The proposed method outperforms benchmark algorithms in simulations.

Redundant robot assignments significantly reduce waiting times.

Diversity in robot teams enhances resilience to travel time uncertainty.

Abstract

This paper considers the problem of assigning multiple mobile robots to goals on transport networks with uncertain information about travel times. Our aim is to produce optimal assignments, such that the average waiting time at destinations is minimized. Since noisy travel time estimates result in sub-optimal assignments, we propose a method that offers resilience to uncertainty by making use of redundant robots. However, solving the redundant assignment problem optimally is strongly NP-hard. Hence, we exploit structural properties of our mathematical problem formulation to propose a polynomial-time, near-optimal solution.
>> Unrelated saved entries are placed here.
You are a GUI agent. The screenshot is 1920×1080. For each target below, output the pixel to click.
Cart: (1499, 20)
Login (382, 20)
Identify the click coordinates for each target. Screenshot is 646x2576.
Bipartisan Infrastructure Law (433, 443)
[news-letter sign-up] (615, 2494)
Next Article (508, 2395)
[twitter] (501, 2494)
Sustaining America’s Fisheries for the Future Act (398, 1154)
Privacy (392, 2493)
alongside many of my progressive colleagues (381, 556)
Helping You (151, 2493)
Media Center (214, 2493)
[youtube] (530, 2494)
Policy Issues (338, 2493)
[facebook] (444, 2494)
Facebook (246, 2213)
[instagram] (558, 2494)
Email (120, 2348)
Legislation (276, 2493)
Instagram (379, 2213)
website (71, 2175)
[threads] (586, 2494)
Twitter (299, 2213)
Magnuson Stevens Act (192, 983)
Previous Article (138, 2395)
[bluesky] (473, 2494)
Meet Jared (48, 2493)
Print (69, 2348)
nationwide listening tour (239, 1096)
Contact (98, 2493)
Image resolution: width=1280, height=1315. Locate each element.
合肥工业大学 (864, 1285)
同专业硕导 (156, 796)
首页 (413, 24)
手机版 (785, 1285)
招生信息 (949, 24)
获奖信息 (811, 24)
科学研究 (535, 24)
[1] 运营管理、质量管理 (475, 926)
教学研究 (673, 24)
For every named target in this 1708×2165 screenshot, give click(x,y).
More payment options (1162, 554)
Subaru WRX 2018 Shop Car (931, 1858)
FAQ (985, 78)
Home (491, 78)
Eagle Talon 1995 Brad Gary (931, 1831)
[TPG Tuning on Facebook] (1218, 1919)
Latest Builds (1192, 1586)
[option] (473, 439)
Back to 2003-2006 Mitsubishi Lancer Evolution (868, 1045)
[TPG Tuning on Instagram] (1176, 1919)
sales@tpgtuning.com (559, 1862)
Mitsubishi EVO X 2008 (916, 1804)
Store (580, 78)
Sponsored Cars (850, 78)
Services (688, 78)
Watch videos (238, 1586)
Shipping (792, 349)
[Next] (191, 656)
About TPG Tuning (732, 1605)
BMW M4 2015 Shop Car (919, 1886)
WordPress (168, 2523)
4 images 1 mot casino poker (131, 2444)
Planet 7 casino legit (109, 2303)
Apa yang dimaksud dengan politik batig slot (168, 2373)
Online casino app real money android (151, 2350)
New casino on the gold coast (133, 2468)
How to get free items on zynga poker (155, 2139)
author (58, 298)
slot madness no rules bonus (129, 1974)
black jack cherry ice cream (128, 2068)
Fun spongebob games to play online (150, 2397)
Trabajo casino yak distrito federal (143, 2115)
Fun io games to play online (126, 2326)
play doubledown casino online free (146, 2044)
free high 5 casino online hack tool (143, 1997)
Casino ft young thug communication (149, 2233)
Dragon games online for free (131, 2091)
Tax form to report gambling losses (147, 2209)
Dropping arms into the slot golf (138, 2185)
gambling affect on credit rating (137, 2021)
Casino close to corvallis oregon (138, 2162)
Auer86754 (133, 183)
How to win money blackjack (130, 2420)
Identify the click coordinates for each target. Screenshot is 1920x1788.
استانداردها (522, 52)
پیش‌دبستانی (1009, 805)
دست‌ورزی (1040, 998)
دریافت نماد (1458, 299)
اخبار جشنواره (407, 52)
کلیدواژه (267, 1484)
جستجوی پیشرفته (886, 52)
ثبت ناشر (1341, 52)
We demonstrate that our problem can be reduced to minimizing a supermodular cost function subject to a matroid constraint. This allows us to develop a greedy algorithm, for which we derive sub-optimality bounds. We demonstrate the effectiveness of our approach with simulations on transport networks, where uncertain edge costs and uncertain node positions lead to noisy travel time estimates. Comparisons to benchmark algorithms show that our method performs near-optimally and significantly better than non-redundant assignment. Finally, our findings include results on the benefit of diversity and complementarity in redundant robot coalitions; these insights contribute towards providing resilience to uncertainty through targeted robot team compositions.